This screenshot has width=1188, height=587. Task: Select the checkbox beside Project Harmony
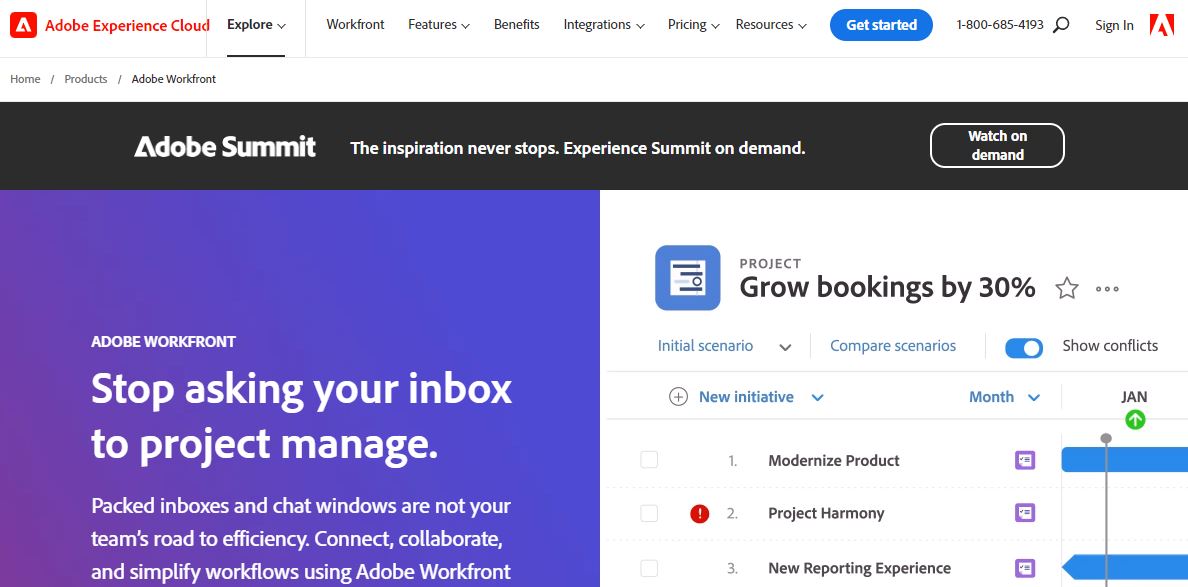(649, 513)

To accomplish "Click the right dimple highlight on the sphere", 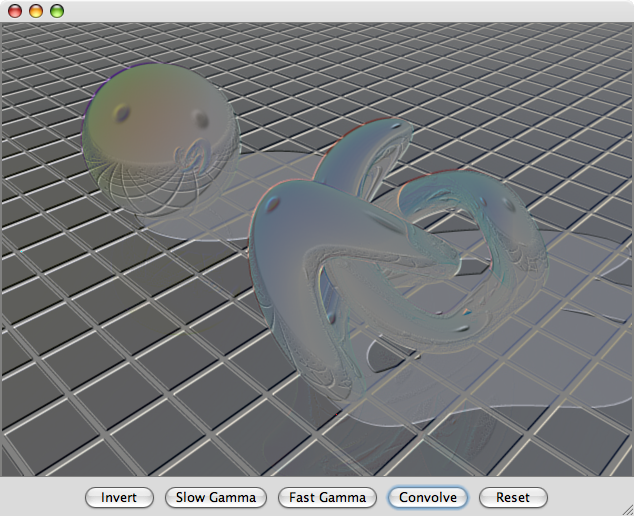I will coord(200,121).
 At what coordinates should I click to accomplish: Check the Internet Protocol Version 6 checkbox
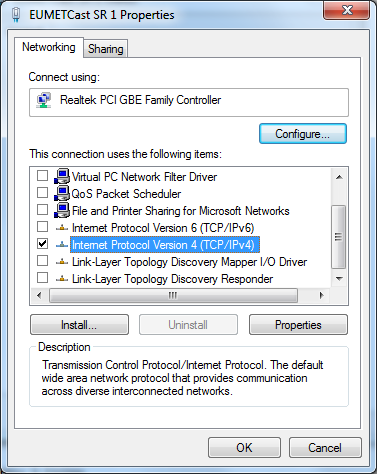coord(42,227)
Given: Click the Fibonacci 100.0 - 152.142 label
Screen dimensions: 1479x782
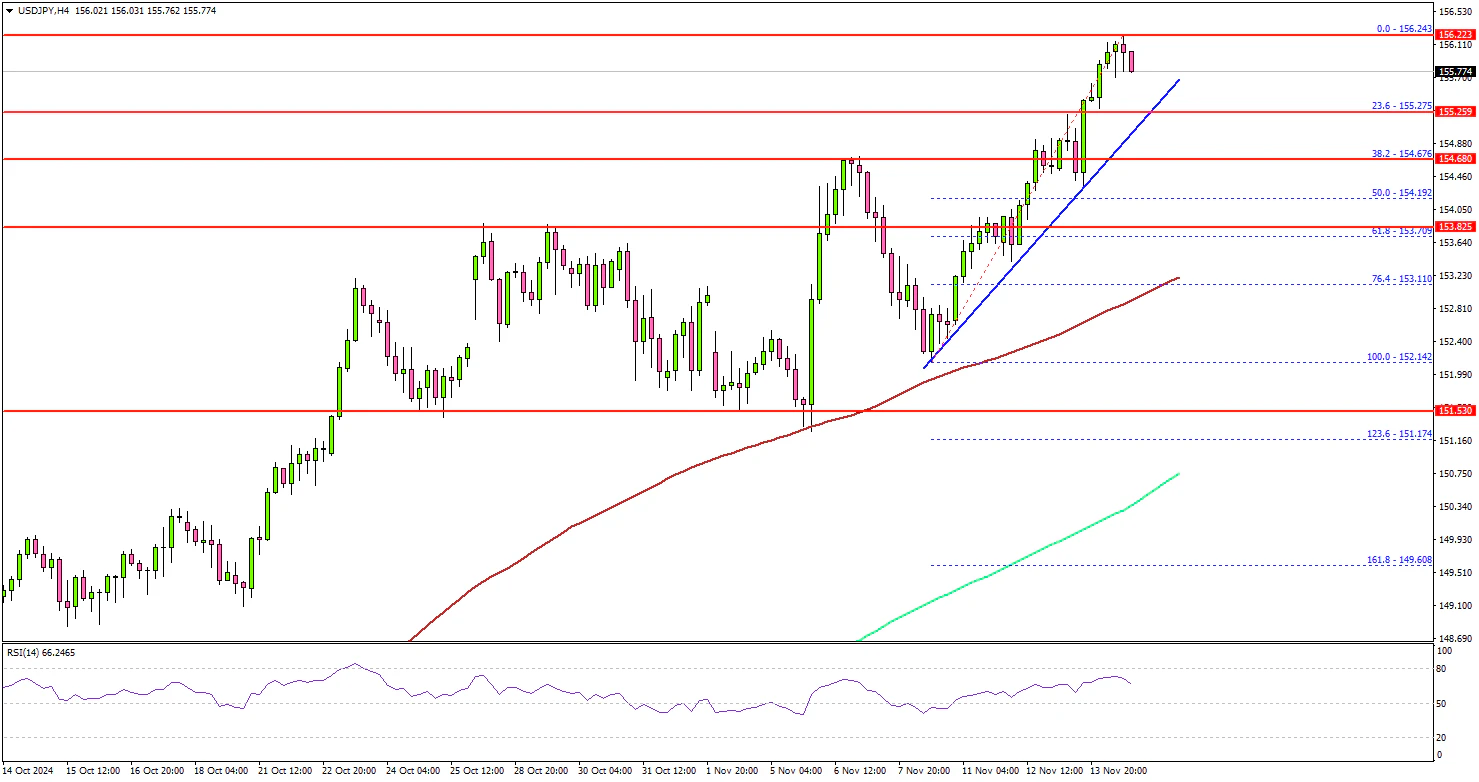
━━━━
## WORK INSTRUCTIONS
Excluding pictures, copy exactly the lines from the line containing "At what coordinates" through the last line of the data, inclusive.

## ANSWER BOX
 At what coordinates should I click to accomplish: Check the Internet Protocol Version 6 checkbox
coord(42,227)
Given: Click the Fibonacci 100.0 - 152.142 label
Screen dimensions: 1479x782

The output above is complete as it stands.